Activity: Please transcribe, exactly, the line that contains "Screenshot is 227x2576." and every line after it to the end of the records, and nothing else.

■ ■ ■ ■ ■ ■ ■

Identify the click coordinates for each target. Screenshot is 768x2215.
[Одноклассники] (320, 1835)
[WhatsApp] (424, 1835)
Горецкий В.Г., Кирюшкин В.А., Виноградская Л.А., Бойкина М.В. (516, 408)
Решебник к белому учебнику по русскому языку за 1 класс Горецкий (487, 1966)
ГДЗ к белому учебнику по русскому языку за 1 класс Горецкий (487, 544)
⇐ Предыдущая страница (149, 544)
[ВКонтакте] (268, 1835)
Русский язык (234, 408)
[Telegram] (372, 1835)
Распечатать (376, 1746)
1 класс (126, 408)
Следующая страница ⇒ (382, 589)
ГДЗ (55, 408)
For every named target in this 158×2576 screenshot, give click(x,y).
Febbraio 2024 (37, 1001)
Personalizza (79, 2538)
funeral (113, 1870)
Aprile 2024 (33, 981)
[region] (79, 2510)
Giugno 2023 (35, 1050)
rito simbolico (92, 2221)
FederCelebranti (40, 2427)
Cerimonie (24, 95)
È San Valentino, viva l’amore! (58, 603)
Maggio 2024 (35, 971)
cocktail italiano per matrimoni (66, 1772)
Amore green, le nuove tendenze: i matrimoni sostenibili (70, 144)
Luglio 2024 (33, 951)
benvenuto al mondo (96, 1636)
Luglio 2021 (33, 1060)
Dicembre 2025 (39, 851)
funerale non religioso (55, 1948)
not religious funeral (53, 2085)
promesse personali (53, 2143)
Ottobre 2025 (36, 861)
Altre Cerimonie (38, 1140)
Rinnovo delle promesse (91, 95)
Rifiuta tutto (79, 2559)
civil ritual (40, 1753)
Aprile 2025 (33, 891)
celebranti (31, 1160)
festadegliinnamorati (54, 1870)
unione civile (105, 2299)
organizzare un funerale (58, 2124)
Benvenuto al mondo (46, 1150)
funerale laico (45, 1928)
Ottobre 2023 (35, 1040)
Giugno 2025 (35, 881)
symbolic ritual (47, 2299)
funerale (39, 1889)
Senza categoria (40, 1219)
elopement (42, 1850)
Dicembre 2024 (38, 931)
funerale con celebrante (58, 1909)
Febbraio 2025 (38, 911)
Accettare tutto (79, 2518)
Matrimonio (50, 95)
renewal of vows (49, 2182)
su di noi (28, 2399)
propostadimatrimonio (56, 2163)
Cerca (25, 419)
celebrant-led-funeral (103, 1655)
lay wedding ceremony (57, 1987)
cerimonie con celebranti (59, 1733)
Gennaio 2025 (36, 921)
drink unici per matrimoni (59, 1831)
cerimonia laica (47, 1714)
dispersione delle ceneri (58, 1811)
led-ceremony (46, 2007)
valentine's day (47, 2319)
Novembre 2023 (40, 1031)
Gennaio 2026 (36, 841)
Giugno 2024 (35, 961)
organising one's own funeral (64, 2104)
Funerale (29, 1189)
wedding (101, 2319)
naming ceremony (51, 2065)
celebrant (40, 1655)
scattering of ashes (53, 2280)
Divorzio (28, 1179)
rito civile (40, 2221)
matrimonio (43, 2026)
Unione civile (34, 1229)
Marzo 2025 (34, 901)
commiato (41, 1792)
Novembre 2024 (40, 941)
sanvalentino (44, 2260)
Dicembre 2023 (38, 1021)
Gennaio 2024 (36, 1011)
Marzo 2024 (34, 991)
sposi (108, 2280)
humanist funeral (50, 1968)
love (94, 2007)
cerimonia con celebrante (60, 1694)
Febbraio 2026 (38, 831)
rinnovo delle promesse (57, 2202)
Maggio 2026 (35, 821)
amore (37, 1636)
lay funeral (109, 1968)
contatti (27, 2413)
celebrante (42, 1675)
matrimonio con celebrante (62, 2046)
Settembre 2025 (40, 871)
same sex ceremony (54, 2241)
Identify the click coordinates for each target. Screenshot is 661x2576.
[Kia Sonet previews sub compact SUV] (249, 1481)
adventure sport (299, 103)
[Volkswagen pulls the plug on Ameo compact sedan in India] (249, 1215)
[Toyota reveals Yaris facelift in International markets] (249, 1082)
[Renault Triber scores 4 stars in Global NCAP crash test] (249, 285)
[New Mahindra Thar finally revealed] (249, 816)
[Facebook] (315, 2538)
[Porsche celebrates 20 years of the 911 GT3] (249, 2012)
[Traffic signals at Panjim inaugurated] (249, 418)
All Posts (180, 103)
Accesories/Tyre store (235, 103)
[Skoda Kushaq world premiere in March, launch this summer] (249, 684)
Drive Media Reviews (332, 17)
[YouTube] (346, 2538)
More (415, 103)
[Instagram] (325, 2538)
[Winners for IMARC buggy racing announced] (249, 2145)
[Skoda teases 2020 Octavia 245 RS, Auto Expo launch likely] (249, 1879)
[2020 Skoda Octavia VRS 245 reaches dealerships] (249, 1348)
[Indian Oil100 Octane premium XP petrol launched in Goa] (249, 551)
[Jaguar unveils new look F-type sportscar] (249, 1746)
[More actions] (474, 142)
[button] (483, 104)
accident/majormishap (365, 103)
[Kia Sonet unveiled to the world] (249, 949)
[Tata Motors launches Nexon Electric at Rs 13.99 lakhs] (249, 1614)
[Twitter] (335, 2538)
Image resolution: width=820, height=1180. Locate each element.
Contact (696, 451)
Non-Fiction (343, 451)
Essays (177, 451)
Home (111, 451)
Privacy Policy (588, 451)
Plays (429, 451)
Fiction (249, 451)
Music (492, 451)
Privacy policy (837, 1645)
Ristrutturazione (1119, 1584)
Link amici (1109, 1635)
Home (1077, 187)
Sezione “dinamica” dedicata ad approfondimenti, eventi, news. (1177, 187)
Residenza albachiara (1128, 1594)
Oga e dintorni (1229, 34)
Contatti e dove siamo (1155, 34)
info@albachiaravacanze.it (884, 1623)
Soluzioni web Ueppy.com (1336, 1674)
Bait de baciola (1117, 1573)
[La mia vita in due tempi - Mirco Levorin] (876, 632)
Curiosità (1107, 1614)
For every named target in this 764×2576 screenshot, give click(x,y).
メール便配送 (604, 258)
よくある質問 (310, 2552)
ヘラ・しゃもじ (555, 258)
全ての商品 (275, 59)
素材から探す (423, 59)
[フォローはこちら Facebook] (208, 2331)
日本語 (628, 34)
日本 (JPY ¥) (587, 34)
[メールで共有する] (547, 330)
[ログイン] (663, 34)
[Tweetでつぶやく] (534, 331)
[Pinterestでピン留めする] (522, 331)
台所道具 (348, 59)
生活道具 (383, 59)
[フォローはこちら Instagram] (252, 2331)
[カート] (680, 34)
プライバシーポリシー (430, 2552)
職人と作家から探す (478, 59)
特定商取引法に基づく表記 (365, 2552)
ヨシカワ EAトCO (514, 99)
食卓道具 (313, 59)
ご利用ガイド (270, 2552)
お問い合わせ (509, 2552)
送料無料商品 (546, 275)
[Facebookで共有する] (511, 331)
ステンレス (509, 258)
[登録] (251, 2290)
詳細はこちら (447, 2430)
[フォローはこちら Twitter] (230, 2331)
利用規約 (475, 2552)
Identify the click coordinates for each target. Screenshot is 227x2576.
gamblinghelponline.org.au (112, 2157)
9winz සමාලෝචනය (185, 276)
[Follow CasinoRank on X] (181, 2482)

■ ■ ■ ■ ■ ■ ■

Result for this task:
Identify the click coordinates for each target. Screenshot is 227x2576.
gamblinghelponline.org.au (112, 2157)
9winz සමාලෝචනය (185, 276)
[Follow CasinoRank on X] (181, 2482)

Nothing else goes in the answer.